Edugyan’s soft, well-paced voice was a special pleasure to listen to. Her voice offered a sharp contrast to the dialect used by her characters. Edugyan remarked later, during the panel discussion, that it was her husband, acting as her first reader and editor, who advised her to give her main character a more distinctive voice.
This was just the beginning of the editing process for Edugyan. She said she finds editing “excruciating” but typically finds she needs to write 4–5 drafts of a novel. Though editing is a difficult process, she said there is also joy in getting feedback.

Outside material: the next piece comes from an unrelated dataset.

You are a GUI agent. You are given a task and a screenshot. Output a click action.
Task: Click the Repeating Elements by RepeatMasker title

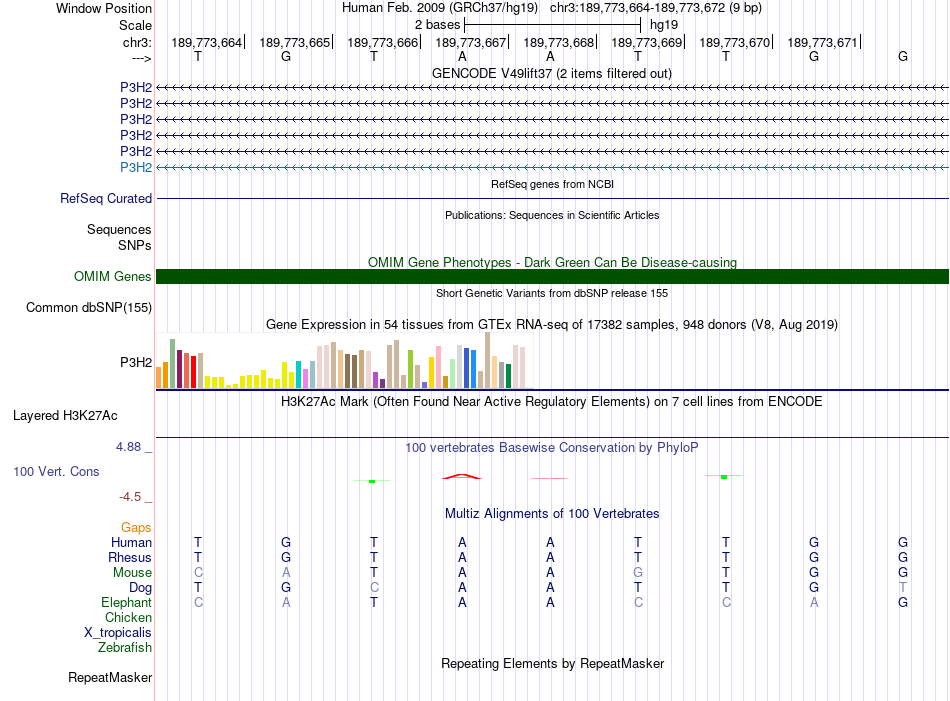552,664
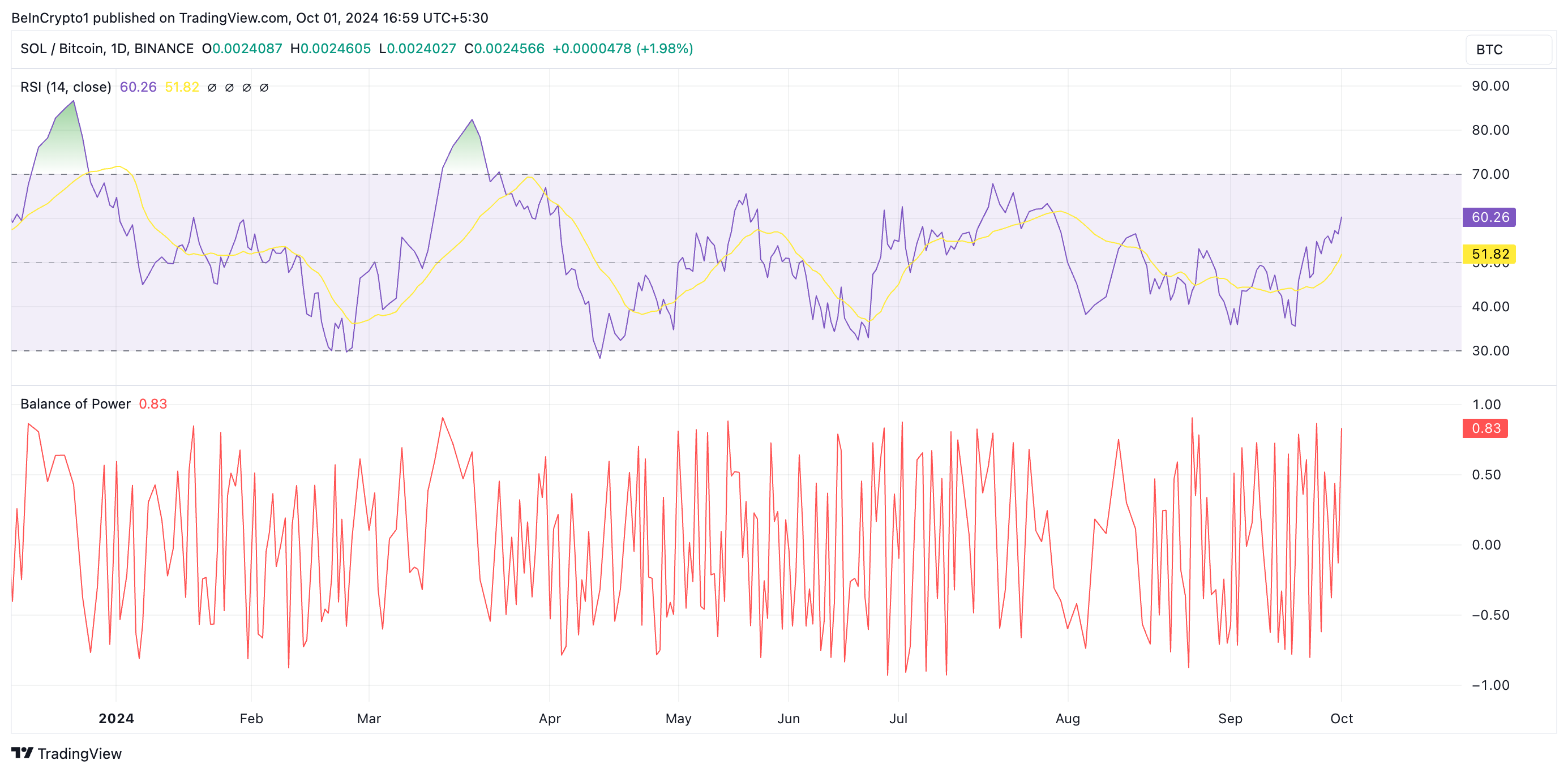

Reid said she “loves” editing. At that stage, she says, she recognizes that she has to remove parts that she enjoyed writing, but that detract from the main narrative.
Sileika made some humorous comments about his editing process. He said he is greatly moved by formal language like the long, rhythmical style of the King James Bible. He believes this has led to accusations that his writing is stilted, or comes across sometimes as a failed attempt at humour. He said one young editor insisted that Sileikas put more explicit sex scenes in his book; after Sileika complied (worrying all the while that he would win the British Bad Sex in Fiction award) another editor told him to take the scenes back out.
The panellists also talked about the ethical implications of taking on the voices of people who have been through the extreme trauma of historical periods such as World War II. Eduygan said that a novellist can only try to present the story as truthfully and respectfully as possible, being careful to get the details right. Reid commented that creating a piece of historical fiction is paying homage to the people who went through the experience. Sileikas noted how difficult it is for us in the West (he called modern North America “Disneyland” to even be able to imagine what people in Eastern Europe went through, not only during World War II, but long afterwards. Their voices were not heard. In North American we’ve always had the American Dream, but in Eastern Europe, said Sileika, people’s experience was that “the steamroller of history will crush you no matter what your dreams may be.”
I emerged from the dark cavern of the Revue Theatre into the mild gray beauty of the north Granville Island waterfront. I sat on a bench, feeling very excited about writers and books. I had a signed copy of Underground in my backpack. People and pigeons thronged all around me; the usual Saturday crowds were enjoying the pleasures of the Public Market and we literary types added to their number. I watched the panorama of yachts, small ferryboats and kayaks passing between Granville Island and the condos of False Creek. Munching on my Terra Foods grape bread, basking in the relaxing strains of guitar music in the background, I reflected that it was a perfect day.